When tariffs are applied to finished goods, domestic producers can ramp up production since most manufacturers typically operate at only about 60% capacity. This allows room for growth, and the more they produce, the cheaper individual units become due to economies of scale.
But the same logic doesn’t apply to copper mining.
Mining operations require considerable time and investment to get started, and they don’t easily scale. Adding to the complexity are rigid environmental regulations that make domestic copper supply largely inelastic.
This leads to rising prices without a corresponding increase in supply—a problematic combination.
Unexpected Consequences
Interestingly, Trump’s higher copper tariffs could inadvertently benefit China.
If demand for imported copper in the U.S. decreases, global prices could drop, much to the delight of Wall Street traders. This would lower manufacturing costs in China.
This is detrimental to American interests but advantageous for them.
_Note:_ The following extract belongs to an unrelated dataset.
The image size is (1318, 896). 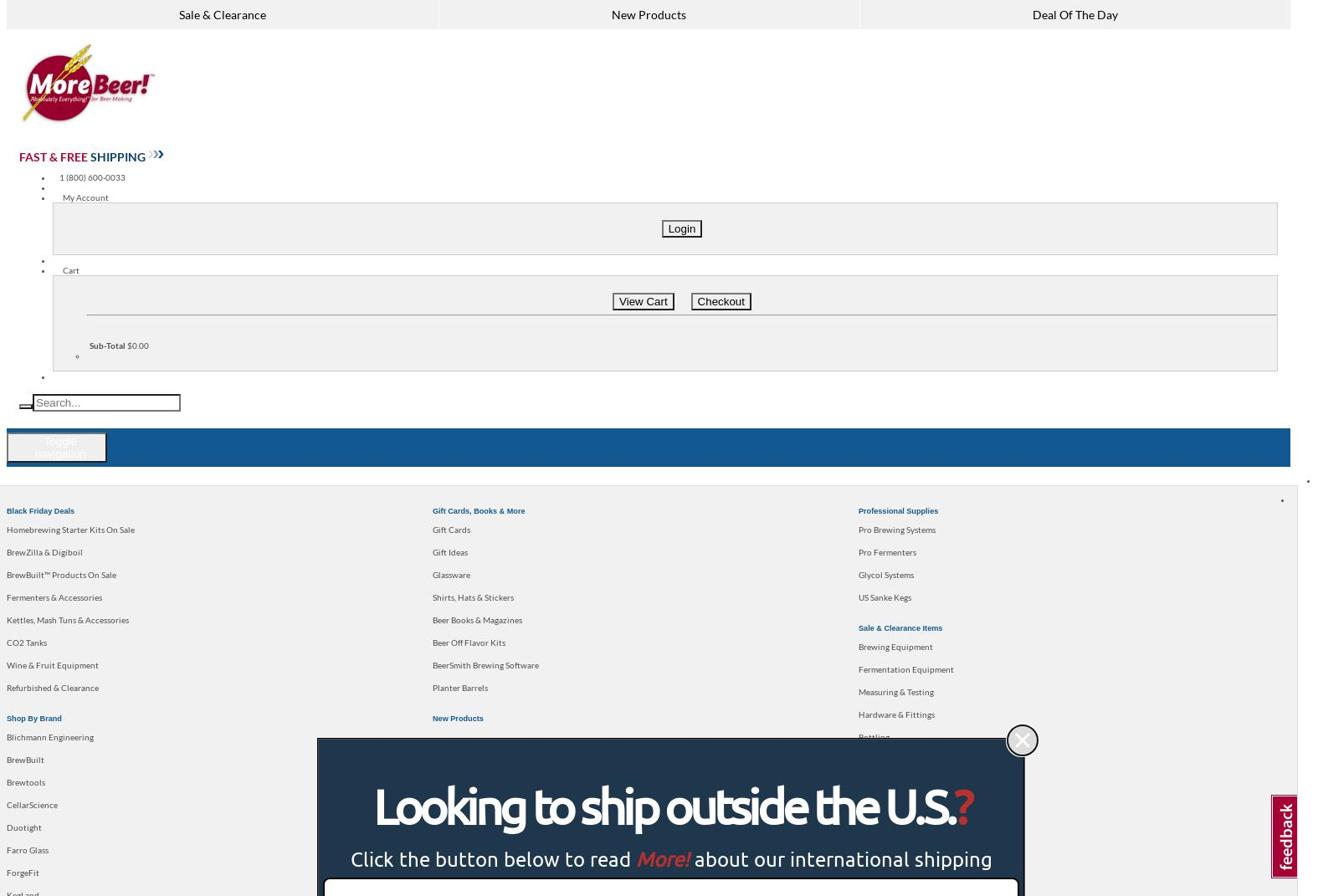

Since raw materials account for a significant part of manufacturing costs, this twist isn’t ideal for U.S. competitiveness. Increasing copper prices is not the way to go. Instead, focusing on expanding domestic production is crucial.
More Effective Strategies
Copper is a crucial national security issue, but imposing tariffs isn’t the most effective solution.
Streamlining mining and recycling regulations would be more beneficial. Instead of shipping scrap overseas, we could meet a significant portion of our copper needs domestically.
Currently, around 40% of our copper stems from recycling, yet we still export potentially valuable materials, only to buy back the copper later at a markup. It makes little sense.
Let’s empower American companies to mine and recycle locally. Prices will decrease, and supply will increase.
No tariffs are necessary.
Unnecessary Tariffs
Considering all this, Trump’s copper tariffs seem more like a tax rather than a well-planned strategy. They resemble symbolic duties without substantial economic benefit.
While Trump’s instincts are on track, they require refinement. If the aim is to rejuvenate the manufacturing sector and secure the supply chain, he must adopt targeted tariffs that genuinely create jobs and bolster GDP, rather than garner immediate political gains.
Hamilton understood this well. It’s time to regain focus and not lose sight of the bigger picture.